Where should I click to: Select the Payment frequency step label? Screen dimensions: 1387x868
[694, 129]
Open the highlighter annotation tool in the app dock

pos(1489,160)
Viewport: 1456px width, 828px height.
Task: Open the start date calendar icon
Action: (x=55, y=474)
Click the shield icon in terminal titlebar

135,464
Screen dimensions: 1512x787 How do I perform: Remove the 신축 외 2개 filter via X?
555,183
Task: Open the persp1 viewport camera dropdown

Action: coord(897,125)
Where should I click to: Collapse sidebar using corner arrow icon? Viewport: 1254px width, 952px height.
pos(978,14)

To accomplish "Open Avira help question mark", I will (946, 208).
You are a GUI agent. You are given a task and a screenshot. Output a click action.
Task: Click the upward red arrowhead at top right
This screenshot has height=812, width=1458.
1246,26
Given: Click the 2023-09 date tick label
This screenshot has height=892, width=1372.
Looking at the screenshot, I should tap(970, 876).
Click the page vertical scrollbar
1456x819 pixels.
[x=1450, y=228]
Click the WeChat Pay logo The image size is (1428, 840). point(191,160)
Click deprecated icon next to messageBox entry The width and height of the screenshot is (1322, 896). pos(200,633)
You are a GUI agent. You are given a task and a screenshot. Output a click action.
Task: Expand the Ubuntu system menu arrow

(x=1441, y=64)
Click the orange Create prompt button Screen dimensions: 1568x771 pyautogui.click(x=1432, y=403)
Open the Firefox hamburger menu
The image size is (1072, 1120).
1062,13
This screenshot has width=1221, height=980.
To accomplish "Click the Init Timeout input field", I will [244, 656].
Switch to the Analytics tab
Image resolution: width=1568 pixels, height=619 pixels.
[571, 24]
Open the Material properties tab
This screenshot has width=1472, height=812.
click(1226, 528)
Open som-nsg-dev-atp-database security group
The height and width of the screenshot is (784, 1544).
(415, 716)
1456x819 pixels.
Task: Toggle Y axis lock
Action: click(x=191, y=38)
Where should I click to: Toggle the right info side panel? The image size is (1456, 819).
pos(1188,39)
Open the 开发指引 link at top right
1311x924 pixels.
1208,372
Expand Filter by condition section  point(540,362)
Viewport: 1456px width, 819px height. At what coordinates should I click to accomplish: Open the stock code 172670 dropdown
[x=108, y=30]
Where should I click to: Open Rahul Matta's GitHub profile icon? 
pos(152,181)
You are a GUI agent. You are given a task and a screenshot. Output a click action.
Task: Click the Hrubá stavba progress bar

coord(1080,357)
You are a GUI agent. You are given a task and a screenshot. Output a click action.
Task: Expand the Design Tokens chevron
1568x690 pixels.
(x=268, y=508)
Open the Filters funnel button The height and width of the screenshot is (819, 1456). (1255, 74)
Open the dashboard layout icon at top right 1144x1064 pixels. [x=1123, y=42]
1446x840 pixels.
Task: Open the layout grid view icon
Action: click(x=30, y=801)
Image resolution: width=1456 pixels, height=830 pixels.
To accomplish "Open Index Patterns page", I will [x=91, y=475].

§ **Work request**
Wherever "will" occurs in the records above, copy the line it sits in.

§ **Task result**
To accomplish "Open Avira help question mark", I will (946, 208).
To accomplish "Click the Init Timeout input field", I will [244, 656].
To accomplish "Open Index Patterns page", I will [x=91, y=475].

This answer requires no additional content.